▶ _PAGE EXTRACT_:
— Begin —

I removed the following, as it has been tagged as needing a supporting citation since Nov. 2007: "Approximately 20% of the student body is married, and about 40 percent have been full-time missionaries for the LDS Church." —Eustress talk 04:33, 14 April 2009 (UTC)

Sort of new to this but figured I would give it a gander looking around for statistics this might be a reasonable citation source it comes from BYU-Idaho's statistics page: just want to be careful before I go adding or modifying anything as I am new to wikipediatalk 04:33, 5 Nov 2012 (UT

It may be worth checking the BYU-Idaho webpage as they often cite statistics. If that site doesn't have any stats, you could also look to the US News rankings which also carries stats. — Preceding unsigned comment added by Dmrwikiprof (talkcontribs) 00:28, 6 March 2014 (UTC)

"R" hillside letter[edit]

Are there any photos available for the the "R" hillside letter for the former name of this school? See also List of Hillside Letters in Idaho for more details. -- (talk) 20:34, 1 August 2011 (UTC)

University seal[edit]

ChristensenMJ (talk · contribs) is correct in restoring File:BYU-Idaho Medallion Logo.svg to the infobox as it specifies on its page that it is not the university seal, but a "medallion logo". BYU, BYU-Hawaii, and LDS Business College have the same setup in regards to logos and seals. All of the schools have an academic seal, which is rarely used outside formal academic documents like diplomas and official correspondence. The formal BYU seal can be seen here and the BYU-Idaho seal looks similar. Even so, usage in this article (if we had the seal file to use) would fall under fair use, but because the seal has so little use outside very formal documents, the medallion logo functions more like the seals of other schools in that it's very visible on campus buildings and materials, just as the other text logo is. Although I have not been in the BYU-Idaho campus since 2007, during my time there, I never saw the official seal displayed on buildings, materials, or signs; only the medallion logo. Further, the medallion logos have no copyrightable features since they all contain only text. The other logo, File:BYUI logo blue.pdf, can also be placed in the infobox at the bottom (or the full-text version that appears on many of the campus gateway signs), though the file needs to be cropped as it has an excessive amount of white space around it. --JonRidinger (talk) 23:07, 23 February 2015 (UTC)

— End —

▶ _EXERCISES_:
1. List every educational institution named in the section of the discussion excerpt headed "University seal".
2. Write out the passage of the discussion excerpt that begins at the words "It may be worth" and stops after "August 2011 (UTC)".

▶ _DATASET RECORDS_:
— Begin —

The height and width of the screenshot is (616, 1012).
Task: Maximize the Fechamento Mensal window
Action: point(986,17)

— End —
— Begin —

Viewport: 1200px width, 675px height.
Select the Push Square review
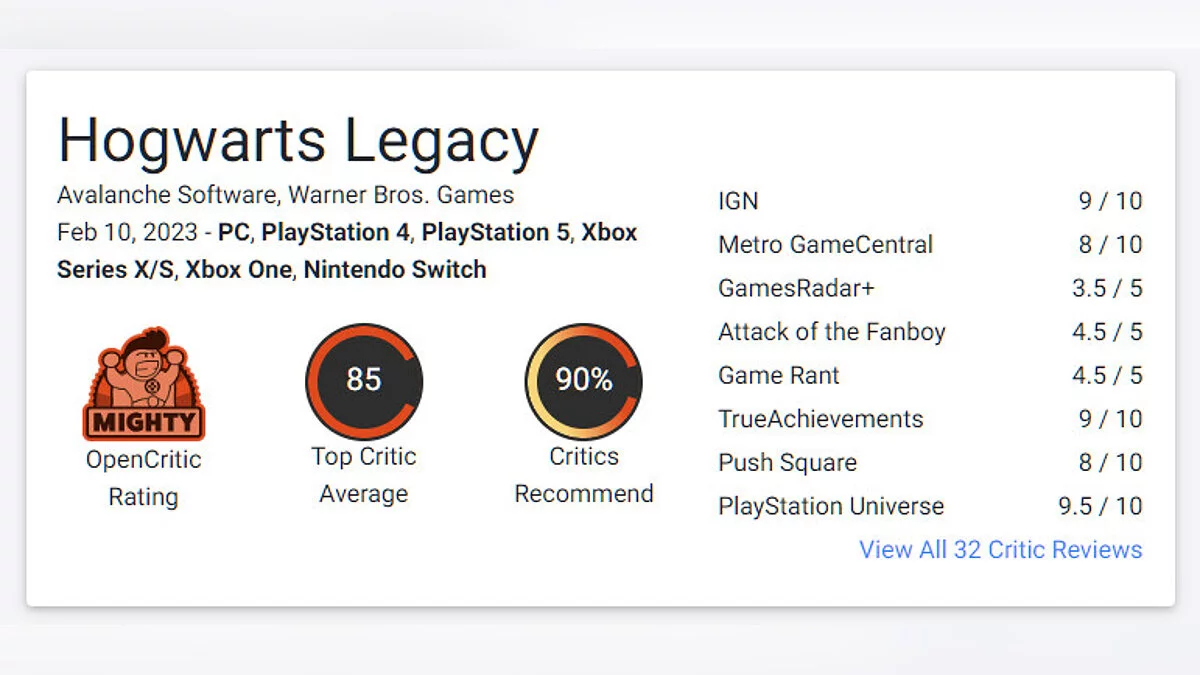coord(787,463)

— End —
— Begin —

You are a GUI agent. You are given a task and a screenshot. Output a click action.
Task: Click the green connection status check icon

— End —

▶ _SOLUTIONS_:
1. BYU-Idaho, BYU, BYU-Hawaii, LDS Business College

2.
It may be worth checking the BYU-Idaho webpage as they often cite statistics. If that site doesn't have any stats, you could also look to the US News rankings which also carries stats. — Preceding unsigned comment added by Dmrwikiprof (talkcontribs) 00:28, 6 March 2014 (UTC)

"R" hillside letter[edit]

Are there any photos available for the the "R" hillside letter for the former name of this school? See also List of Hillside Letters in Idaho for more details. -- (talk) 20:34, 1 August 2011 (UTC)